El escenario hostil en que se ha desenvuelto Sánchez no le ha supuesto una degradación de su estabilidad política ni parlamentaria. Controla el PSOE sin la menor fisura ni zona de resistencia (lo ha demostrado la sumisión del último comité federal). Ha resuelto con holgura el debate de los presupuestos y ha sacado adelante las reformas principales, por mucho que la relativa al mercado de trabajo desmintiera la promesa electoral de la abrogación y desluciera el compromiso adquirido con los nacionalistas.
Sánchez maneja a su antojo la amnesia y la dimensión líquida de la política. Ha liquidado la competencia de Iglesias. Y tampoco puede decirse que Yolanda Díaz constituya un problema. No solo porque el fenómeno de la ‘diva comunista’ tiene que concretarse en las urnas, salirse de la construcción en que todavía se encuentra, sino porque la eventual potencia electoral de la vicepresidenta puede convertirse en un argumento movilizador de la izquierda.

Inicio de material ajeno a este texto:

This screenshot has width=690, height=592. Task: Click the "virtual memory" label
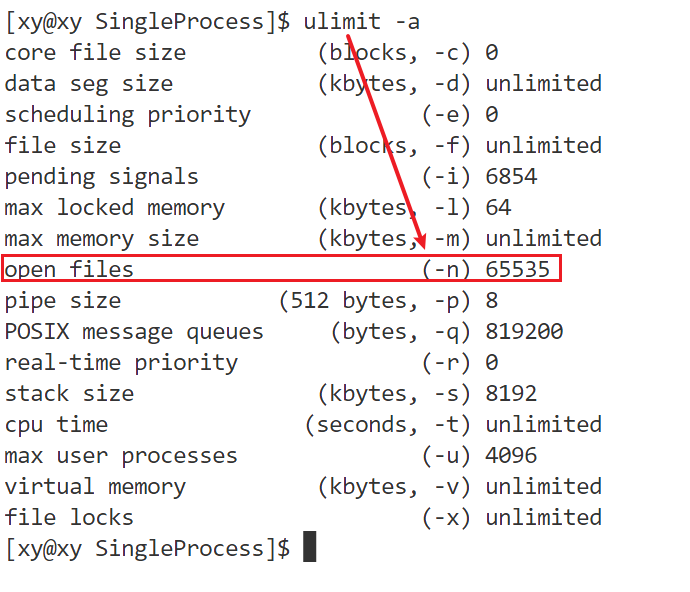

Movilizador y limitado. Que Yo(landa) aspire a suceder a Sánchez en la Moncloa no es más que el sueño húmedo de Iván Redondo, la venganza improbable de los represaliados y la improvisación antagonista que la izquierda ha improvisado para combatir el ‘estrellazgo’ de Díaz Ayuso.
Difícilmente puede gobernar un país quien no sabe gobernar su propio partido
Fue la presidenta madrileña quien inauguró la racha virtuosa de los populares cuando la sede de Génova estaba en venta y cuando Pablo Casado parecía un líder desahuciado. Se precipitó entonces, el 4-M, un cambio de inercia que tiene pendientes las metas volantes de Castilla y León y de Andalucía. Ayuso, Mañueco y Moreno llevarían a hombros a Casado a la Moncloa, serían los costaleros de la victoria final, pero las condiciones extremas de unas elecciones generales, la recuperación de la economía, la remontada de la crisis sanitaria y el escenario de la polarización que se vislumbra —Sánchez excitando a Abascal y congratulados ambos en la relación humillante hacia Pablo Casado— permiten concluir —preventivamente— que el patrón de la Moncloa es el gran favorito y el puto amo.
Sánchez parece mucho más preparado para conservar el poder de cuanto Casado resulta capacitado para aprovechar la energía que le han suministrado los barones y contra la que él mismo conspira. Difícilmente puede gobernar un país quien no sabe gobernar su propio partido.